Uploaded: Apr 30, 2016
We recently flew to the Midwest to visit grandparents and great grandparents.

Our only plans were to spend time together and go to the bookstore. But we found ourselves with an abundance of things to do.

My mom not only kept many toys from my own childhood, but also swaps toys with another grandma and good friend in the neighborhood. Whenever grandkids visit, they grab a few extra toys from each other's basements for the little ones to enjoy.

Our kids had so much fun exploring grandma's bins of "kid stuff." Our son found a slinky to go down the stairs, some old Tonka trucks, and a stack of old board games. Our daughter enjoyed filling up a Connect Four board and bouncing balls all over the house.

Having no plans doesn't always work. Sometimes it's overwhelming and other times it is boring. But sometimes it creates lasting memories.
What is it worth to you?


Posted by Buffy, a resident of Menlo Park: Downtown,
on Apr 30, 2016 at 6:18 pm

Reading this blog is the mental equivalent of watching Romper Room or Mister Roger's Neighborhood.

Posted by Cheryl Bac, a Palo Alto Online blogger,
on May 1, 2016 at 8:11 am

Cheryl Bac is a registered user.

Buffy - Thanks for the feedback

Posted by Mother of 4 , a resident of Palo Verde School,
on May 3, 2016 at 1:06 pm

We learned a long time ago that making a trip to see family can be very overwhelming for young kids. They spend a lot of time in a house that isn't familiar with people they don't know. They are out of routine, sleeping in strange beds and even using strange and unfamiliar cups, plates, etc. etc. We found that the best trips were the ones when we spent most of the time hanging out with the people we were staying with. If other relatives wanted to see us, we invited them to where we were staying. If there was something special we wanted to do, like a local famous site or activity, we only did it once and for a short time as anything more seemed too much for a toddler to handle and would result in even the most calm child having temper tantrums and becoming uncooperative.

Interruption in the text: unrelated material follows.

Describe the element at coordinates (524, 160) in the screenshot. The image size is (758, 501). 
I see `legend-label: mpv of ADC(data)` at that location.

Instead, as you so rightly suggest, some old fashioned toys, a walk to a local playground and the opportunity to do something familiar (like a happy meal at MacDonalds) worked best for our young ones. The busier outings to local places of interest can wait until they are old enough to handle them.

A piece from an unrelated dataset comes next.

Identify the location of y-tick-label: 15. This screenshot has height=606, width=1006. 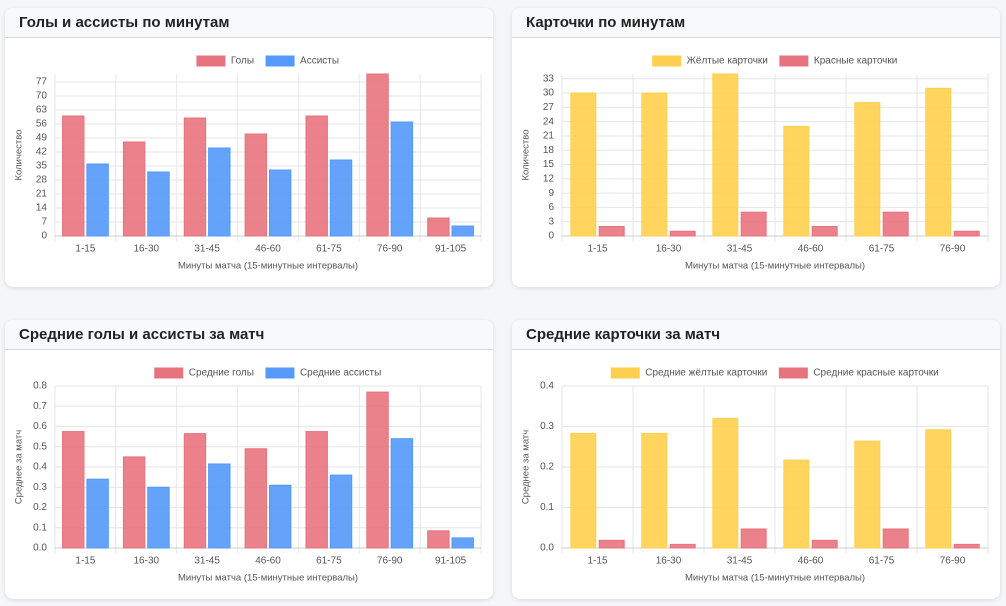
(549, 164).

Posted by Cheryl Bac, a Palo Alto Online blogger,
on May 3, 2016 at 6:15 pm

Cheryl Bac is a registered user.

Mother of 4 - Thanks for sharing your experience. Yes, it's interesting to see how our kids have behaved when grandma or other relatives come to us vs us going to visit them.

Posted by Agree with Buffy , a resident of Menlo Park: Central Menlo Park,
on May 9, 2016 at 1:15 pm

Have to agree with Buffy, this blog is written at a toddlers level, rather than by someone who touts a Phd in psychology.

You basically just broke down ever visit to the grandparents. No real plans, just visit. And yet, in the absence of 'plans', things happened anyway. Incredible! Oh, and kids love playing with toys that are new to them. Insightful!!

I really want to like your blog, but Cheryl you make it very very hard.

Posted by Cheryl Bac, a Palo Alto Online blogger,
on May 9, 2016 at 7:36 pm

Cheryl Bac is a registered user.

Agree with Buffy- Thanks for your feedback.